Supplementary Figure S12. Individual tumor growth curves for each treatment group. OCI-Ly18 (DLBCL)-bearing humanized NSG mice were pre-treated with 30 mg/kg Gazyva (Gpt, grey arrow) and treated weekly with escalating doses of CD20-TCB (0.5 mg/kg, 1 mg/kg, 2 mg/kg, red arrows). Adalimumab (25 mg/kg, orange arrow, TNF-α blockade) and tocilizumab (10 mg/kg, green arrow, IL-6R blockade) were given 1 day and 1 hour before the first CD20-TCB infusion. Dexamethasone (1 mg/kg, blue arrow) was given 1 hour prior each therapy. Anakinra (10 mg/kg, purple arrow, IL-1R blockade) and the NLRP3 inhibitor (20 mg/kg, light blue arrow) were administered 1 hour before, 4 hrs and 24 hrs after the first CD20-TCB infusion as well as 1 hr before and 4 hrs after the second CD20-TCB treatment. Individual tumor growth curves for each treatment group.
ARTICLE ABSTRACT
Purpose: Target-dependent TCB activity can result in strong and systemic release of cytokines that may develop into Cytokine Release Syndrome (CRS), highlighting the need to understand and prevent this complex clinical syndrome. Experimental design: We explored the cellular and molecular players involved in TCB-mediated cytokine release by single cell RNA sequencing of whole blood treated with CD20-TCB together with bulk RNA sequencing of endothelial cells exposed to TCB-induced cytokine release. We used the in vitro whole blood assay and an in vivo DLBCL model in immunocompetent humanized mice to assess the effects of dexamethasone, anti-TNF-a, anti-IL-6R, anti-IL-1R and inflammasome inhibition, on TCB-mediated cytokine release and anti-tumor activity.
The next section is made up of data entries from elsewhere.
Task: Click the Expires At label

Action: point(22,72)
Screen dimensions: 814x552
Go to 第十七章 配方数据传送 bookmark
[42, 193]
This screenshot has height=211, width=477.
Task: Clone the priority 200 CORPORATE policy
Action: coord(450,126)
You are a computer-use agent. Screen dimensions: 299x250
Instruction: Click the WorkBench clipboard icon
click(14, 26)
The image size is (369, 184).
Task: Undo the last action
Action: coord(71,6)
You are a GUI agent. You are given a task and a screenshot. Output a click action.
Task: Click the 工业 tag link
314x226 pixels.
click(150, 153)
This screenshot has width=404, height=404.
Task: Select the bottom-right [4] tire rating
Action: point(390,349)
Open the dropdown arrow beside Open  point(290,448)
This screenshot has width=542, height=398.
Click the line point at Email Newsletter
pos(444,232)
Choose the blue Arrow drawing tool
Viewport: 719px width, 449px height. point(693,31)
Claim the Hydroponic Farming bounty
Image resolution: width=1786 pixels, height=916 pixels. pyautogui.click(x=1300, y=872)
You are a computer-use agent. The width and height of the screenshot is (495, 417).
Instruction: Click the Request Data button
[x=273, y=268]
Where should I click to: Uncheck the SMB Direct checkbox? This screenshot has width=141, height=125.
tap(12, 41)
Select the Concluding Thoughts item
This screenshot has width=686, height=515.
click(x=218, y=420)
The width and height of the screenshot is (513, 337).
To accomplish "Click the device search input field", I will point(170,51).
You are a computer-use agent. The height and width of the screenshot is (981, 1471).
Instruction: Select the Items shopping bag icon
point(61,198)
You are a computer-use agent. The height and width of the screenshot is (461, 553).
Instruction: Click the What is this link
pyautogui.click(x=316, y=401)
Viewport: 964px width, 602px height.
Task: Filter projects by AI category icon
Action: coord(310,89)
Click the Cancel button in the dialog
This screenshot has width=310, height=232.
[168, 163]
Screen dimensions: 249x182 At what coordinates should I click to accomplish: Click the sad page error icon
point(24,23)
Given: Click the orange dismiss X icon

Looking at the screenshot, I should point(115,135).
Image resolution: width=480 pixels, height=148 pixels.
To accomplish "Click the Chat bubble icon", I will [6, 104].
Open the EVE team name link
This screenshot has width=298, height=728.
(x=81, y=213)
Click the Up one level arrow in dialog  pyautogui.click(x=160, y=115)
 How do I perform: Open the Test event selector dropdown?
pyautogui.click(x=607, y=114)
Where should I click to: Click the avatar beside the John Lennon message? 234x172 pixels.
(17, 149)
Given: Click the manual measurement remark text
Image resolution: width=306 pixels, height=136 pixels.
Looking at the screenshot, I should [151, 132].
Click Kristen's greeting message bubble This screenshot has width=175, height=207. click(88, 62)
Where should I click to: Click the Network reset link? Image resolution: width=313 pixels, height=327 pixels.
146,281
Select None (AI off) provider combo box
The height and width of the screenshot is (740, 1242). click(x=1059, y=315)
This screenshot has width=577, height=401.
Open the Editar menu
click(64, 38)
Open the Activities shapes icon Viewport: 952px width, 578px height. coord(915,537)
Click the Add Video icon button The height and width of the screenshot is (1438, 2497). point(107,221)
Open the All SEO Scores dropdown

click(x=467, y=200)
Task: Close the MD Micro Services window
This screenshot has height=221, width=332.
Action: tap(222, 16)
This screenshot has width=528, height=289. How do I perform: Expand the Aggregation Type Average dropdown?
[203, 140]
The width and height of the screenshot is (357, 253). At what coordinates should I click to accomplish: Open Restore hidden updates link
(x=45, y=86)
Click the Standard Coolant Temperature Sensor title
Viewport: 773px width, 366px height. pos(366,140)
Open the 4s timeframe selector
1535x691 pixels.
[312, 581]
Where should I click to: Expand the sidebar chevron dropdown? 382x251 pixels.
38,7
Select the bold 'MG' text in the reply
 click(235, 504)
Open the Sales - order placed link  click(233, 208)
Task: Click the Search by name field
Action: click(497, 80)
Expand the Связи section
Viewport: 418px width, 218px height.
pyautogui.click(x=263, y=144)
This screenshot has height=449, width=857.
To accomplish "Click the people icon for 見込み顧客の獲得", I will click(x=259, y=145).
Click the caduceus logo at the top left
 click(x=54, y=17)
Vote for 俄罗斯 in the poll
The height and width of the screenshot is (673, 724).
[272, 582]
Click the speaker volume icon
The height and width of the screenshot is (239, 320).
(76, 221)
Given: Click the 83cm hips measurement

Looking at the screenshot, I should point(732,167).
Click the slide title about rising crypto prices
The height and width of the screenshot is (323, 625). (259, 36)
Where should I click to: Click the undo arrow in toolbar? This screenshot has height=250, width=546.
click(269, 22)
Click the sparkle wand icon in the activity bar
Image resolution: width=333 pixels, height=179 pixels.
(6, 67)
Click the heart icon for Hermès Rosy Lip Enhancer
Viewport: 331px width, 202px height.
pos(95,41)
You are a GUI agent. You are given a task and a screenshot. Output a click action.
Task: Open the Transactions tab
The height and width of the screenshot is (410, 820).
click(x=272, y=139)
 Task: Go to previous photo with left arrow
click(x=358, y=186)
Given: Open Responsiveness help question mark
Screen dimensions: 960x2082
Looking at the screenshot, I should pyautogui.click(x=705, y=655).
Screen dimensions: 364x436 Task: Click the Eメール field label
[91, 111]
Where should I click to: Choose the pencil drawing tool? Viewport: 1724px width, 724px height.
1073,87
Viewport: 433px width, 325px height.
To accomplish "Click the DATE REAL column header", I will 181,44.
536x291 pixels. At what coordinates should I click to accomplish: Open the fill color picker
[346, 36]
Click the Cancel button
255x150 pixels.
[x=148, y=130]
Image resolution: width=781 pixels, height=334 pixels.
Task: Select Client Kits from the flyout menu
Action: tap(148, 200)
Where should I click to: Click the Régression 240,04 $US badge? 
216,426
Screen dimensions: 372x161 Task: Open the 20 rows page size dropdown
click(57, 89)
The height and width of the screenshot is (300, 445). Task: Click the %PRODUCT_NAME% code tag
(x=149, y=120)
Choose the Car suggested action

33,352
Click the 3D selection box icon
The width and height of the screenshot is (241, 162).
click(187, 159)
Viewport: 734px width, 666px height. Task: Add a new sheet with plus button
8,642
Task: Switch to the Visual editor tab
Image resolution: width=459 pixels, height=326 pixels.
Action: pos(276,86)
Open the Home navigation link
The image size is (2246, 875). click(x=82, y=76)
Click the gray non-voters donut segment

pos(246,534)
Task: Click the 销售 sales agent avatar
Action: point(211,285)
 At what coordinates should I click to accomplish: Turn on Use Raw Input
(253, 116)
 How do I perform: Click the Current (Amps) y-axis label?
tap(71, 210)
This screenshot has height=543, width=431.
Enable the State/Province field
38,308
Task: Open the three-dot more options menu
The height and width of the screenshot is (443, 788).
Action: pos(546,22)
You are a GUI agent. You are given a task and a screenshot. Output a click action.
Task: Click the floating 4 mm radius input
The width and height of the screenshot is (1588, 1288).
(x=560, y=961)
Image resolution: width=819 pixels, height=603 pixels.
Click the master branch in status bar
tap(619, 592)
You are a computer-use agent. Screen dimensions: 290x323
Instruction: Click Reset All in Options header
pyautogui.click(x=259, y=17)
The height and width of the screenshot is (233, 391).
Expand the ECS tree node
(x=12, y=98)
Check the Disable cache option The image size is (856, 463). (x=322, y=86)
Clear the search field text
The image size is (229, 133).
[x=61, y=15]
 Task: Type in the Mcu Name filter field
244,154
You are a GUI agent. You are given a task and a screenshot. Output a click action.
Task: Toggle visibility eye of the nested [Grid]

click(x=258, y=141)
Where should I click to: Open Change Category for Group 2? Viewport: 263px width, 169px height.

Results: Activated T cells release TNF-α, IFN-γ, IL-2, IL-8 and MIP-1β, which rapidly activate monocytes, neutrophils, DCs and NKs along with surrounding T cells to amplify the cascade further, leading to TNF-α, IL-8, IL-6, IL-1β, MCP-1, MIP-1α, MIP-1β and IP-10 release. Endothelial cells contribute to IL-6 and IL-1β release and at the same time release several chemokines (MCP-1, IP-10, MIP-1α and MIP-1β). Dexamethasone and TNF-α blockade efficiently reduced CD20-TCB-mediated cytokine release while IL-6R blockade, inflammasome inhibition and IL1-R blockade induced a less pronounced effect. Dexamethasone, IL-6R blockade, IL-1R blockade and the inflammasome inhibitor did not interfere with CD20-TCB activity, in contrast to TNF-α blockade, which partially inhibited anti-tumor activity. Conclusion: Our work sheds a new light on the cellular and molecular players involved in cytokine release driven by TCBs and provides rationale for the prevention of CRS in patients treated with TCBs.